Answers to the following questions are the same irrespective of source of funds (sponsored or non-sponsored), unless specifically noted.

Travel on Sponsored Funds

  1. When do I need prior sponsored approval to travel on a project?

    If the sponsor requires prior approval or if the travel is a result of, or results in a change in, the work scope.

  2. How do I obtain prior approval from a sponsor?

    Draft a request that justifies the business need for the expense. Submit the request to the grant administrator in Sponsored Projects Administration for approval and transmittal to the appropriate business officer at the sponsoring organization.

  3. If I use sponsored funds for a trip, must I certify the effort on that project?

    If the traveler is providing effort to that project during that effort quarter, yes the traveler must certify the effort.

    If the traveler is not providing effort to that project during that effort quarter, it is then dependent on the traveler's role on the project and how federal regulations must be applied:

    • If a principal investigator or a senior researcher: No, the effort can be uncommitted cost sharing, which does not require certification.
    • If an employee with a full time (100%) appointment on another project: Yes, because that person is employed full time by the other project and has no "outside" time to spend traveling. Travel expenses are permitted on the second project only if the employee decreases their effort on the first project, puts it on the second, and certifies the effort. The effort must be certified or cost shared to the project during the effort period in which the travel occurs.
    • If a trainee (appointed on a training grant) or an employee with a part time (less than 100% appointment): No.
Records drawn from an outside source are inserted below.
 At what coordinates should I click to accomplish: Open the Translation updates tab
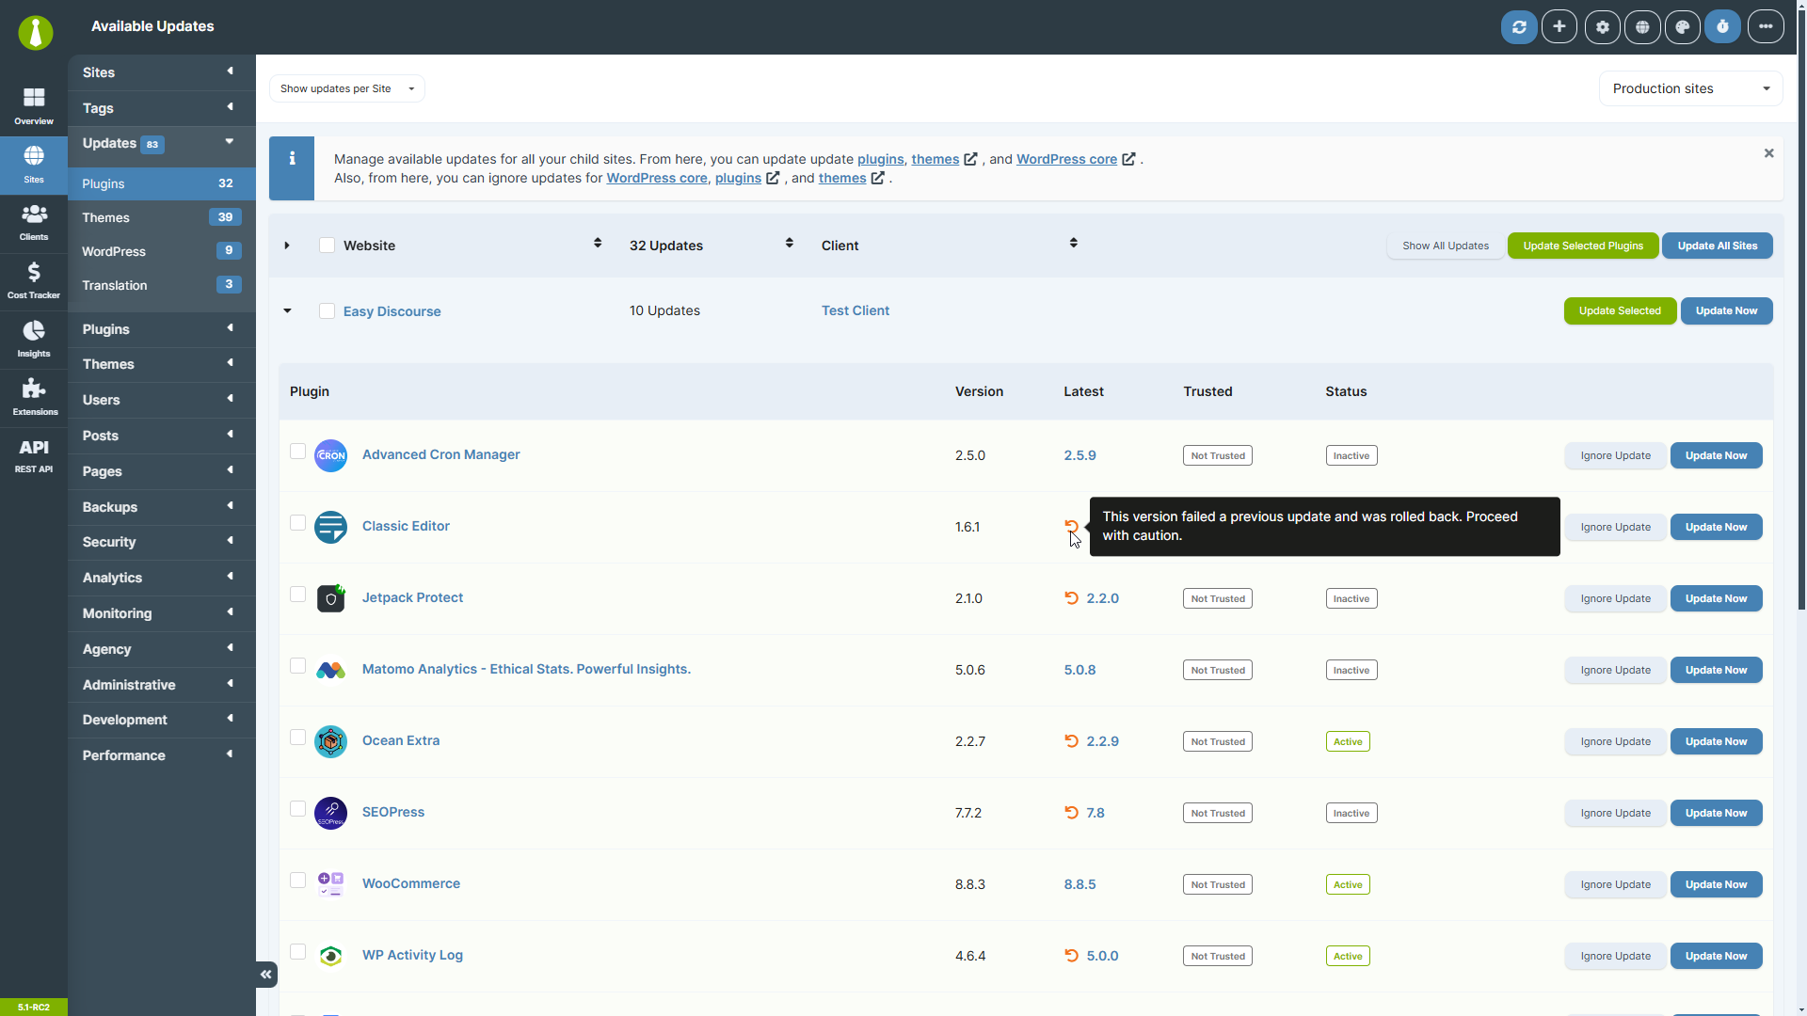point(161,285)
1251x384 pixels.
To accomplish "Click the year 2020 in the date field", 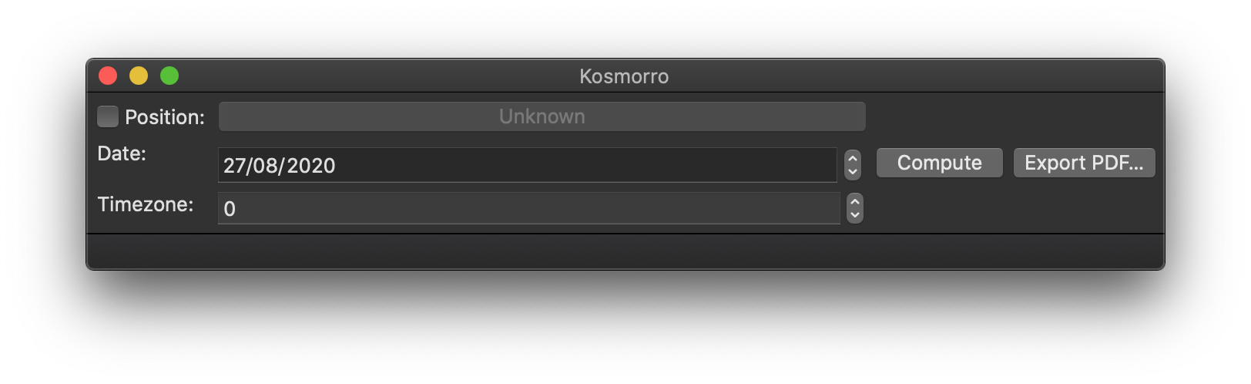I will point(311,166).
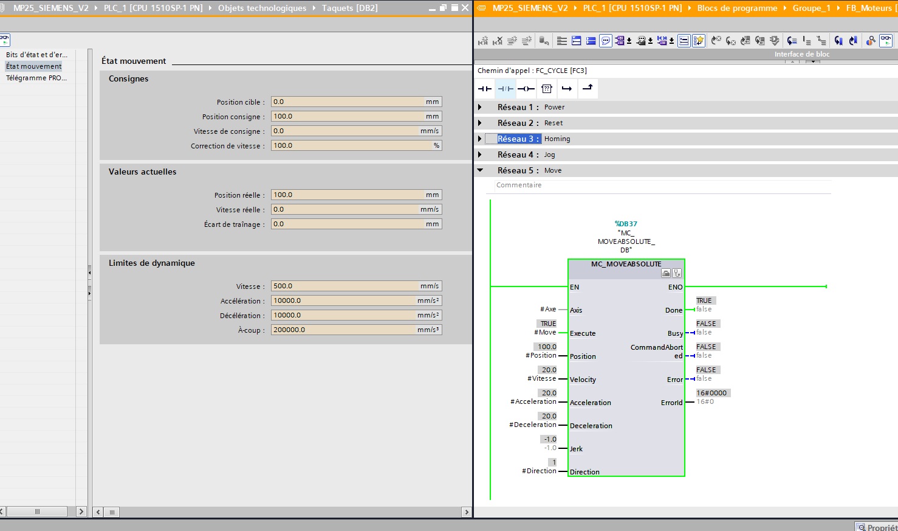Screen dimensions: 898x531
Task: Toggle network comments speech bubble icon
Action: 606,41
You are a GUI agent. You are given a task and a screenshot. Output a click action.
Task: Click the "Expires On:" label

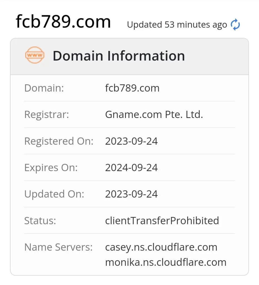51,168
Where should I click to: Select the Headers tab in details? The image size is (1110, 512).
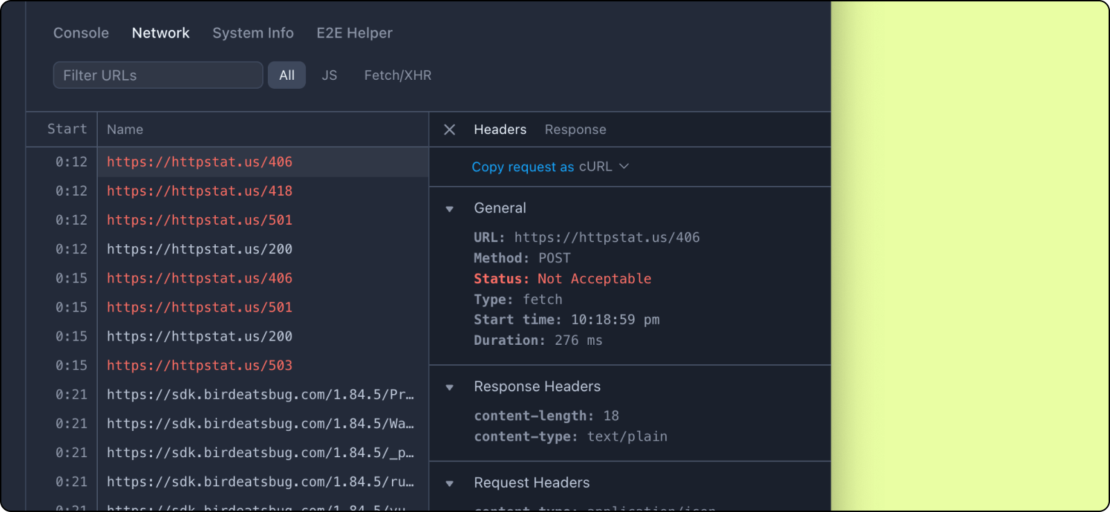pyautogui.click(x=500, y=130)
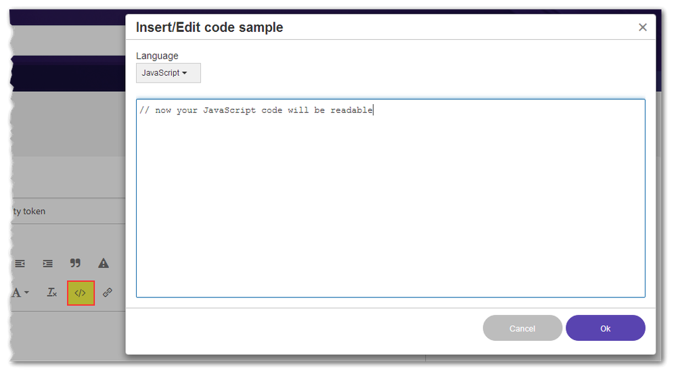676x376 pixels.
Task: Click the word readable in the code
Action: pyautogui.click(x=351, y=110)
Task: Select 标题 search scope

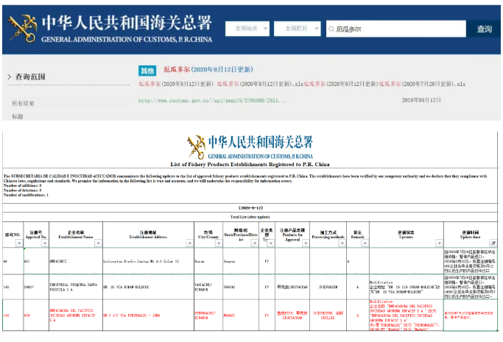Action: (18, 116)
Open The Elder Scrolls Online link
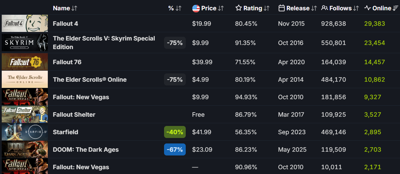 [x=89, y=80]
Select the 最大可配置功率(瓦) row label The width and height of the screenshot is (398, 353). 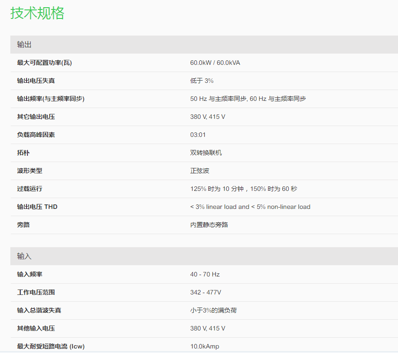click(45, 63)
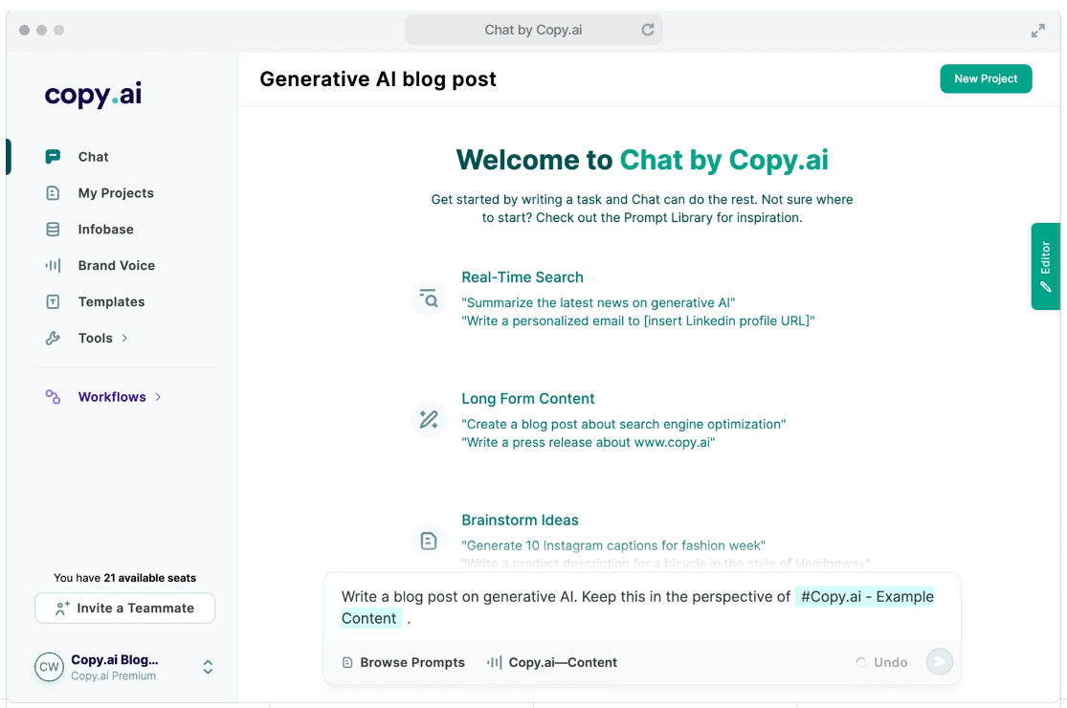
Task: Click the Chat speech bubble icon
Action: pyautogui.click(x=54, y=157)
If the principal investigator has determined this travel is necessary for the project, the principal investigator may incur travel expenses against the project for activity or travel that occurs outside of the University appointment. The effort does not require certification but it does require documentation in the comments section of the Expense Report, such as "This travel or activity occurred outside of my University appointment time."
  4. Can a student travel on a grant?

    Yes, if the travel is necessary and provides benefit to the project. Follow the procedures below:

    • If the student is a full time employee on the grant, certify the effort on the sponsored project when the student incurs travel expenses.
    • If the student is on a training grant or an employee with a part time (less than 100%) appointment on a different project, do not certify the effort but provide an explanation in the Comments section of the Expense Report such as, "This travel/activity occurred outside of my University appointment time."
    • If the student is not an employee or a trainee, do not certify the effort. Justify the expenses according to justification standards and include a statement that indicates that the student travels on a volunteer basis.
  5. A sponsor allows first-class travel; however, University policy does not allow this. Can I fly first class and charge the grant?

    Follow applicable federal or nonfederal sponsored regulations:

    • Federal sponsor:The federal Government Services Administration identifies specific criteria for first class and business travel. Follow those regulations found on the US General Services Administration travel information website
    • Nonfederal sponsor:Request a prior written approval from the sponsor if the additional fee is supported by a valid business reason. Include a copy of that approval with the Expense Report.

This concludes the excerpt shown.